IMAGINE taking to the sky in a micro-light aeroplane, seeing Canada's Rocky Mountains by helicopter and floating over the Ironbridge Gorge in a hot air balloon - and all at the age of 92.

In fact, Whitley woman Joyce Rumney held the British record for the oldest passenger and pilot duo in a light aircraft flight when she died peacefully last month at the age of 98.

Born in 1906, she spent her life based at the family home, Grimsditch Hall, Whitley, devoting her time to the Girl Guides and all aspects of village life. She was a member of the Parochial Church Council, Women's Institute, Conservation Association, Rose Queen organisation and Stockton Heath Country Dancers.

Lifelong friend Joyce Astill said: "I've known her since I joined her Brownie pack aged six.

"Myself and my husband have lived with her at the hall for the past 18 years.

"She was a formidable character who made the Girl Guides her career, because in those days daughters at the hall didn't work."

In 1926, Joyce co-founded the Whitley Brownie Pack and established, and became captain of, Whitley Guide Company, which originally met in a wooden hut lit and heated by oil lamps.

As Country Camp Advisor for Cheshire she took her Guide company on many adventure trips, preparation for her role of trainer to members of the Guide International Service, which sent teams to problem areas of Europe after the Second World War.

Despite her retirement from active Guiding, her sense of adventure did not fade.
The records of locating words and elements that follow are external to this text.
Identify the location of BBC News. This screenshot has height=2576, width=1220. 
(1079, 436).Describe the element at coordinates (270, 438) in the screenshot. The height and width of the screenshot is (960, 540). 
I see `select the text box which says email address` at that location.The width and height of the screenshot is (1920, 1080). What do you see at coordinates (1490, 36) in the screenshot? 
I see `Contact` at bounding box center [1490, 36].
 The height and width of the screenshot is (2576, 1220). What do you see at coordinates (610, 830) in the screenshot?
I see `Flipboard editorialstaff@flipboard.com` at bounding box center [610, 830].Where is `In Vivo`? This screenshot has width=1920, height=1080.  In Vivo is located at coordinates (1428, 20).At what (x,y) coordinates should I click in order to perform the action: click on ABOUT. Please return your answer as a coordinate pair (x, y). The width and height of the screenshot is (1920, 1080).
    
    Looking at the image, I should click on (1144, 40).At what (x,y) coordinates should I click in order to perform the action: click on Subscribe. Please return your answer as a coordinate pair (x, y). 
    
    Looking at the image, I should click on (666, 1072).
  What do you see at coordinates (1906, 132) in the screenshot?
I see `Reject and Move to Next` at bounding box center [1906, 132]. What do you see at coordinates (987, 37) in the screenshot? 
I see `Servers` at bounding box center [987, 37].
She travelled abroad for reunions with other Guide movements, set up Appleton Trefoil Guild, as well as coming face-to-face with black bears on a trip to Canada in 1996.

Joyce Rumney's work was acknowledged by an important accolade for exceptional service to Guiding, the Laurel Wreath Badge.

Mrs Astill added: "At her funeral the church was packed with many friends and representatives, who later gathered at Grimsditch Hall to celebrate her life and all agreed we shall never see her like again!"

As a tribute to Joyce's green fingers, her ashes will be scattered in the gardens of her home.